The Yellow Wagtail (Motacilla flava) is a passerine in the wagtail family Motacillidae, which also includes pipits and longclaws. Motacilla is the Latin name for the wagtail, and is actually a diminutive of ‘motare’ (to move about). From medieval times, it led to the misunderstanding of ‘cilla’ as ‘tail’. The specific ‘flava’ is Latin for golden-yellow, which is a good compliment to the bird’s overall colour I think. In the Pyramid texts found in the old Egyptian kingdom, the Yellow Wagtail was believed to be a representation of Atum, and may have been the first inspiration for the Bennu bird, which is supposed to be the inspiration for the Phoenix (found in Greek mythology).
This species overall can be quite confusing however, with dozens of sub-species throughout the range, and on Mallorca during migration, the occasional Spanish Yellow Wagtail (Motacilla iberiae) can occur and as does the Blue-headed Wagtail (Motacilla flava). The song of the Yellow Wagtail is a rhythmic series of twittering notes, with the usual call being a shrill ‘pseep’. They are 17cm in length, with a wingspan of 22 – 27cm and a weight of 15 – 20g. Lowland wetlands, especially water meadows, salt marshes, dune slacks and damp fields all form their habitat, where small invertebrates are sought. Adult males have a greenish-yellow mantle, greyish-green wings with whitish-yellow fringes to the coverts and tertials, and a dark-greyish tail with outer feathers. They are the smallest, most compact of the European wagtails, with an almost pipit-like silhouette.
If you (like me), like to try and separate sub-species in the field, then there are some subtle differences in what we can see on Majorca. For example, the Spanish Wagtail (Iberiae race) shows a blue-grey head, a white supercilium (eye stripe), a white throat and black cheeks. The Blue-headed Wagtail (Flava race) shows a blue-grey head, white supercilium and moustache, dark cheeks, and a yellowish throat. I have recorded another sub-species on Majorca (bee hive lane area), called Ashy-headed wagtail ( race Cinereocapilla) which shows a blue-grey head, black cheeks and a white throat. But regardless of the race, the Yellow Wagtails are a delightful species to be seen during migration here, and will certainly brighten up the day with their bright eye-catching yellows and characteristic attitude.

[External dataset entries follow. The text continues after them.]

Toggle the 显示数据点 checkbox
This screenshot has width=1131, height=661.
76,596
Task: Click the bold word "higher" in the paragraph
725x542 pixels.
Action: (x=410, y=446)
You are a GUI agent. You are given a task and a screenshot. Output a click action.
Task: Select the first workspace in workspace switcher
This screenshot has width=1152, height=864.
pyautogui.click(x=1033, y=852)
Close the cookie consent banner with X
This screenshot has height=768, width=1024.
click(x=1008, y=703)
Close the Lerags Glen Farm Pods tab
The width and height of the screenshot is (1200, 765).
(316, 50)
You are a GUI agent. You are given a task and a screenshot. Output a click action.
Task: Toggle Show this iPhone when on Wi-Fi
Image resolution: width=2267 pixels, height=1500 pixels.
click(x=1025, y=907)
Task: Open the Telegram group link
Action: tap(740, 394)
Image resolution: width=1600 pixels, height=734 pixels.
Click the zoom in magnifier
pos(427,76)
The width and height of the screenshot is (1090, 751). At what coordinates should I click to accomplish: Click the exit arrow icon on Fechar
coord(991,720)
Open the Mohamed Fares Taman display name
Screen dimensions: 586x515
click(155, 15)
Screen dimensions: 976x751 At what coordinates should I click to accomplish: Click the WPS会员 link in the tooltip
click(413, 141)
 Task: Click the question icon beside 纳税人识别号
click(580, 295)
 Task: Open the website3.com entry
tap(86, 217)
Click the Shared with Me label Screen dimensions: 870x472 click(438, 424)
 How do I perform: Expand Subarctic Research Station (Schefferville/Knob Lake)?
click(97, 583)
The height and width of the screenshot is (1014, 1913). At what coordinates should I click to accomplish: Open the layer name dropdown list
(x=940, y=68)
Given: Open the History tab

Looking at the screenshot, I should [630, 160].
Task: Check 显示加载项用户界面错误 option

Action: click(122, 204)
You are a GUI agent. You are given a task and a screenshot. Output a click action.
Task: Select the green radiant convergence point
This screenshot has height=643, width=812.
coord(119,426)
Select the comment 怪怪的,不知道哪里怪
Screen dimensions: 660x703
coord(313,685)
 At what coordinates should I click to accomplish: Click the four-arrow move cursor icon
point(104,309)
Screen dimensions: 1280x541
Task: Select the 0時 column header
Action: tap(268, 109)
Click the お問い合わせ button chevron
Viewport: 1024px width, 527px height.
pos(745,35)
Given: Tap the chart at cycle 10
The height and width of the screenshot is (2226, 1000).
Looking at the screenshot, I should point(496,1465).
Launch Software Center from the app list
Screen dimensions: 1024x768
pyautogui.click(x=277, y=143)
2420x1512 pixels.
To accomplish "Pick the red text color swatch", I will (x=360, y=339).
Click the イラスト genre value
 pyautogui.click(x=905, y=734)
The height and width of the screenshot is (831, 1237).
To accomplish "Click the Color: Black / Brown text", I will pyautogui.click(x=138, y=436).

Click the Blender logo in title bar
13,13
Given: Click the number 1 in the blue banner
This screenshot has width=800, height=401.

Alaro for me holds fond memories for many reasons, but one particular memory for me was finding my first ever Strawberry Tree (Arbutus unedo) there, which was in fruit, and at the time, was the only colour protruding from a blanket of snow that had fallen the night before. Showing well from October through to late March, the attractive, warty fruits turn from yellow to orange, and then to a brilliant strawberry red (hence the trees name). Although they have a bland taste, they are suitable for making jam and even liqueurs or spirits. This evergreen shrub has a matt-brown fissured bark. The lance shaped leaves are shiny and tough, 2 – 3 times as long as they are wide, and green on both sides, with a stalk up to 1cm long. The flowers are urn-shaped, around 9mm in size, with recurved points.
They are quite commonly found growing together with the Mastic Tree, and I also enjoy seeking out other species in the same area, such as the silvery leaves of Bean Trefoil, and a little later in the season, the Tree Heath making an appearance, with those special plants to look out for where the light is sufficient – the orchids, such as Dense Flowered Orchid and Man Orchid – and if I am lucky – the endemic Balearic Cyclamen. The spring equinox will soon be upon us, and soon, nature will be revelling in the warmer weather, with plenty of fauna and flauna to entertain us all, no matter what our preferences are.
Note: Birds of Mallorca still available to purchase, please email [email protected]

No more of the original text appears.